Importance of good company

COMPANION planting has been around a long time, in the stripes and patches of old cottage gardens and the mixed fields of peasant farmers down the centuries. It’s an ancient practice with new appeal for a generation of organic, environmentally aware gardeners and farmers determined to reduce spraying and still harvest a worthwhile crop.

Here’s the basic idea: positive pairings of a variety of plants can deflect pests, improve soil and plant health and pollination. Some pairings are well known – carrots and leeks, chervil and lettuce, nasturtiums and pumpkins, garlic and roses.

But do they really work? It’s hard to prove.

“Apart from one or two exceptions, most examples are unproven, and unprovable,” Bob Sherman, chief horticultural officer at Garden Organic, says. And traditional horticulture scientists remain cautious, if not downright sceptical.
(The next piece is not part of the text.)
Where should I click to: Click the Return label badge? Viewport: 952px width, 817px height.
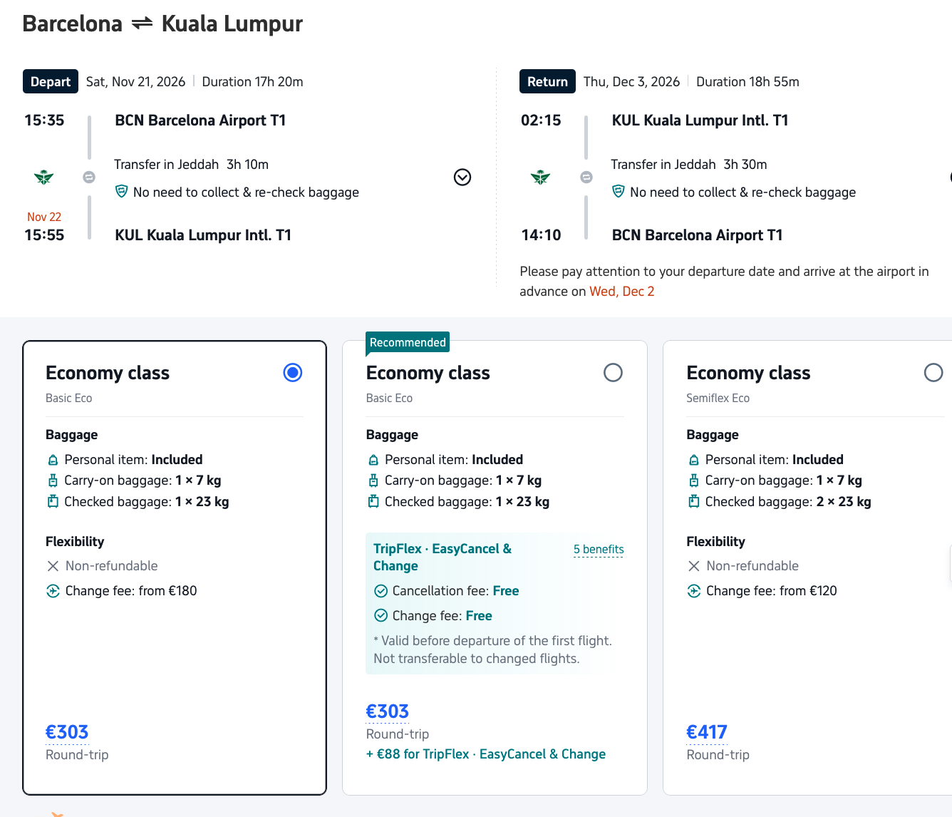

“Companion planting has its advocates, and it is possible that interplanting crops may reduce pest incidence, for instance that of cabbage aphid and root fly where brassica plant rows are alternated with some other crop,” the Royal Horticultural Society concedes.
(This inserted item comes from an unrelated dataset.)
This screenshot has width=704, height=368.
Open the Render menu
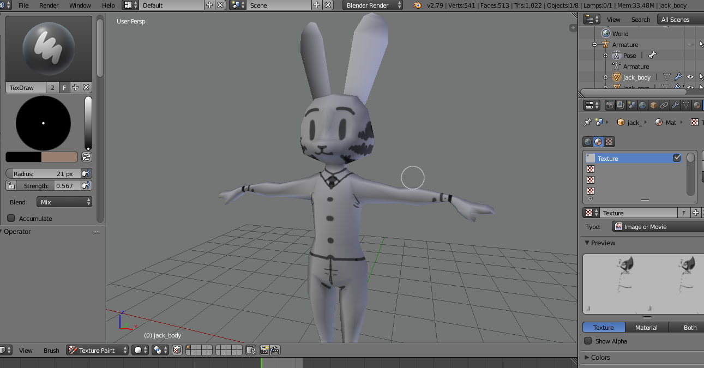pyautogui.click(x=49, y=5)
But there’s much more to it than simply planting leeks and carrots or rosemary and cabbages together. Companion planting is one important element in an organic, holistic view of gardening that emphasises the interdependence of life forms, from different plant components to microbes, insects and birds – in fact, all the life that is to be found in a healthy garden.

MIXED BLESSINGSThe Three Sisters, a traditional system native to Guatemala and Mexico that combines runner beans with maize and squash, is an excellent example of companion planting that functions in several different mutually beneficial ways: the maize provides a natural support for the beans, which are nitrogen fixers, improving soil fertility for the following year’s crop.

They also help to stabilise the maize plants and the shallow-rooting squashes provide living mulch that suppresses weeds and reduces evaporation from the soil. Because the plants are growing at different levels, the overall yield of the planting area can be increased.

Forest planting is another ancient system, common in the tropics, which takes the interaction at different levels even further. Fruit or palm trees, vines, herbs, shrubs and vegetables are grown together as they would in a natural forest, creating a real ecosystem that maximises land use to produce a variety of crops in a relatively small area.

Square-foot gardening is a clever modern system ideal for small spaces, which packs companion plants together in small blocks. This is made viable by using companion plants, which can be planted in close proximity. This can help to discourage pests while attracting predatory insects and encouraging beneficial micro-organisms.

WAYS AND MEANS

There are many other ways in which plants benefit each other and the whole garden

Protection: one type of plant may serve as a windbreak or provide shade for another.

Chemical warfare: some key companion plants, which may help prevent pest insects or pathogens from damaging the crop, through chemical means. Marigolds (Tagetes spp) which are able to combat soil nematodes are a prime example. The effect of marigolds is greatest when you grow them as a solid planting for an entire season. The scent of other plants (such as rue, wormwood and tansy) may also help to repel pests.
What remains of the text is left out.